**** Passage to read ****

My question is: How will the Mall’s expansion — and who knows how big it could get in the next 10 years? — mesh with the South Loop plan for more intimate high density living? The two seem disconnected. MOA is a grandiose structure designed to facilitate cars and delivery trucks; it can function only when surrounded by huge roadways that become barriers to pedestrians. I don’t know if I would want to walk from that northeastern corner to, say, the Health Partners Building. It’s not that far, but in the winter, the prairie wind would blow you down.

In a sense, however, the South Loop plan could never become a reality without the Mall. Last year, says Jasper, it drew 42 million visitors and broke the $1 billion mark for sales. While a whole lot of malls are going sideways, MOA is in a class by itself, says retail analyst Jim McComb, president of the McComb Group in Minneapolis. About half of its customers come from outside a 150-mile radius, many of them from overseas. While gawping at the immense structure, they drop a lot of dough, producing millions in sales and income taxes for the state and property tax revenues for Bloomington.

**** Information supplied ****

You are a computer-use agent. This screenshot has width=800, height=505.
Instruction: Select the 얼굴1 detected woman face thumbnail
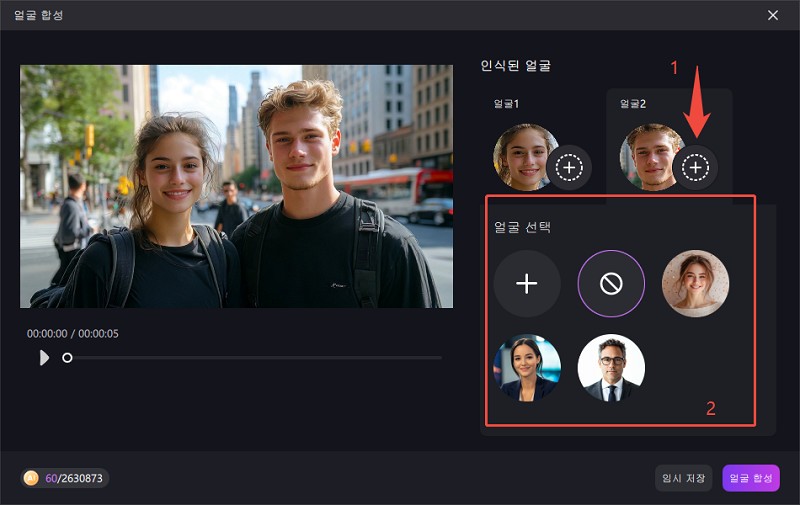click(523, 156)
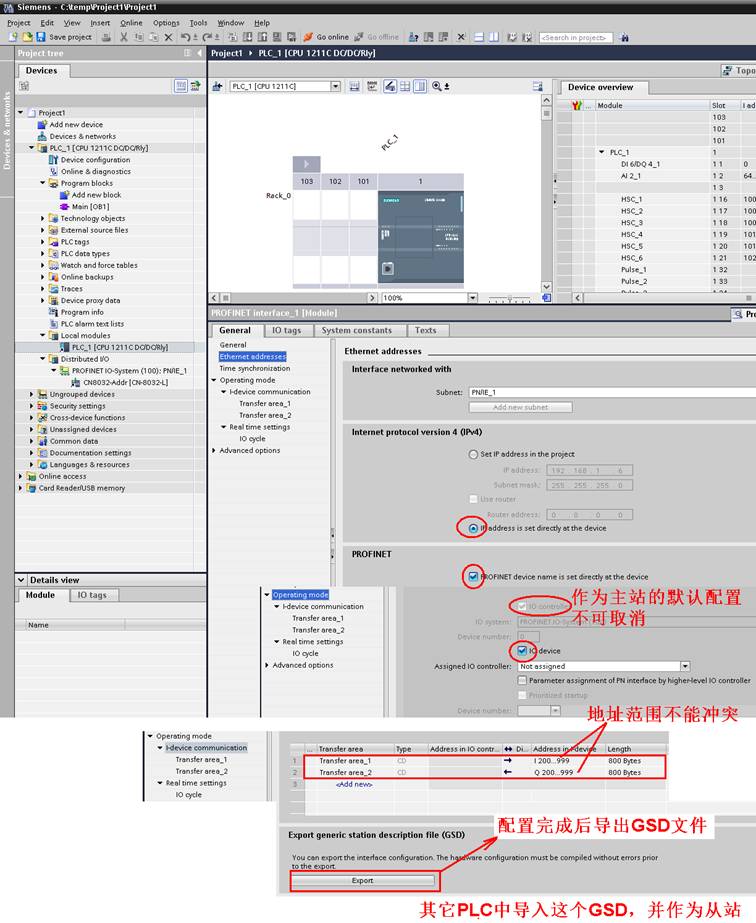Select 'Set IP address in the project'

473,454
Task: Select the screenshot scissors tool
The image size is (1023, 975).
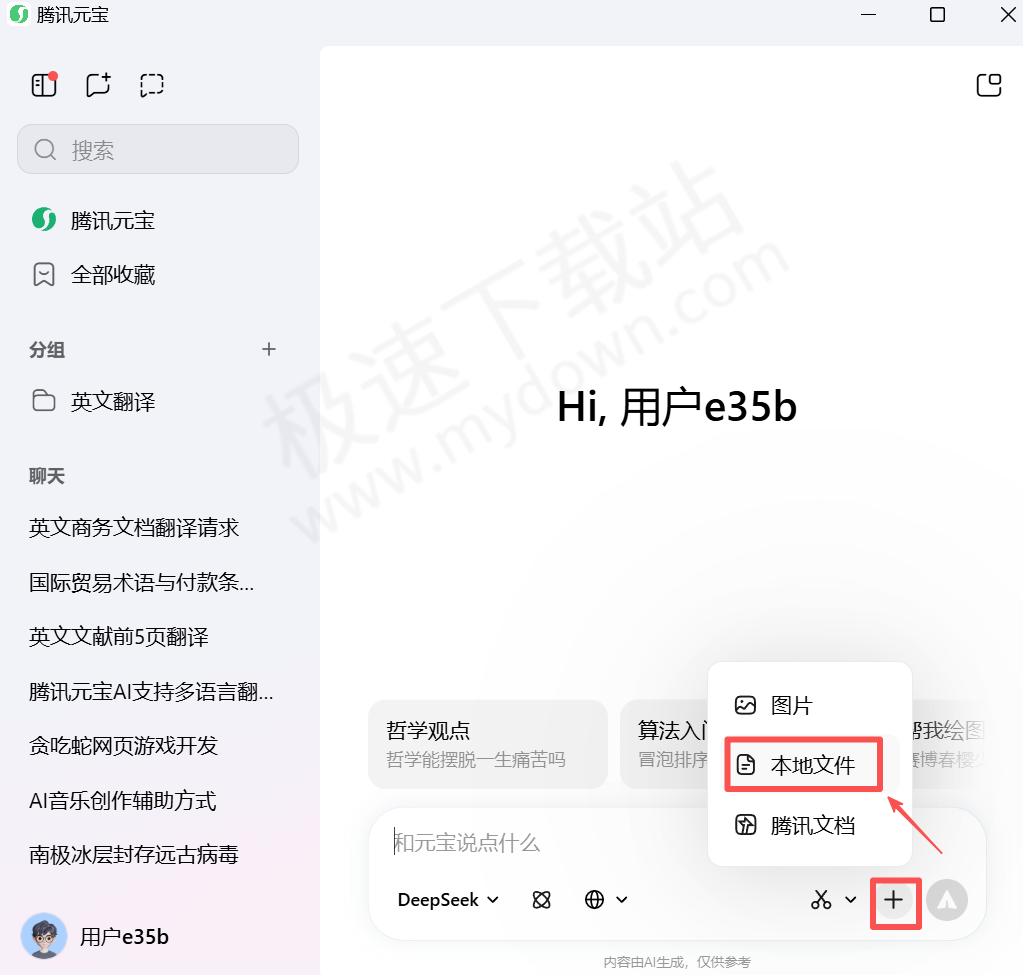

****

## Work order:
List every number in the passage about the Mall's expansion that is written with digits, along with the words it belongs to.

## Answer box:
- 10 years
- 42 million visitors
- $1 billion mark for sales
- 150-mile radius